▶ _Aim of the exercise_
Write out each of these lines exactly as it appears.

## BEGIN Given records

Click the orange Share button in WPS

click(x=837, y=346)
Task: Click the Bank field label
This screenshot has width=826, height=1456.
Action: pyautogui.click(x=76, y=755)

## END Given records

▶ _Result for this exercise_
Click the orange Share button in WPS

click(x=837, y=346)
Task: Click the Bank field label
This screenshot has width=826, height=1456.
Action: pyautogui.click(x=76, y=755)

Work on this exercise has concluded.